Looking at the records below, state how many lines include the string "Toggle" and add nothing further.

Given records –
══════════
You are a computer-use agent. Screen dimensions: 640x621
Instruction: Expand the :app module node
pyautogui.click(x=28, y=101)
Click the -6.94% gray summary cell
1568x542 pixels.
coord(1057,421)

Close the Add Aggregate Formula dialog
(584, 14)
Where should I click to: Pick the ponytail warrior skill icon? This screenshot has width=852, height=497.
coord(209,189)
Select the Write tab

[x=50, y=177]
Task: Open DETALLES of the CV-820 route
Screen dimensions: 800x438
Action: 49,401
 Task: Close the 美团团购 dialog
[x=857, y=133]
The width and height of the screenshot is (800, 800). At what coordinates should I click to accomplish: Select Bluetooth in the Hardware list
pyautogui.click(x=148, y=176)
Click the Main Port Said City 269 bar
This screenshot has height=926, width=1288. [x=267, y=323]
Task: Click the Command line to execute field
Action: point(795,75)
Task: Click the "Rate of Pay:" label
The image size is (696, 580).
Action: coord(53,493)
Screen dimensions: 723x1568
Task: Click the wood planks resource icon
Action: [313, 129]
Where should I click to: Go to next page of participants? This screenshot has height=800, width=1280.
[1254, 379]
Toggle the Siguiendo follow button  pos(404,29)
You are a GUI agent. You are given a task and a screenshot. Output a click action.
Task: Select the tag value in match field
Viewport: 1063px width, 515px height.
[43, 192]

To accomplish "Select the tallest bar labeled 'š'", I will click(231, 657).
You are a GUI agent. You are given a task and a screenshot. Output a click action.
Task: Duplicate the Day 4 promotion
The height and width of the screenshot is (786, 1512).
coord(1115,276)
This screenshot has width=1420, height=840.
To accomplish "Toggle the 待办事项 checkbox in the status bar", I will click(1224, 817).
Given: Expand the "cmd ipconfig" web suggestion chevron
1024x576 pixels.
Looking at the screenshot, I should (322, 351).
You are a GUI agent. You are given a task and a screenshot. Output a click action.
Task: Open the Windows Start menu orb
══════════
Answer for the task –
2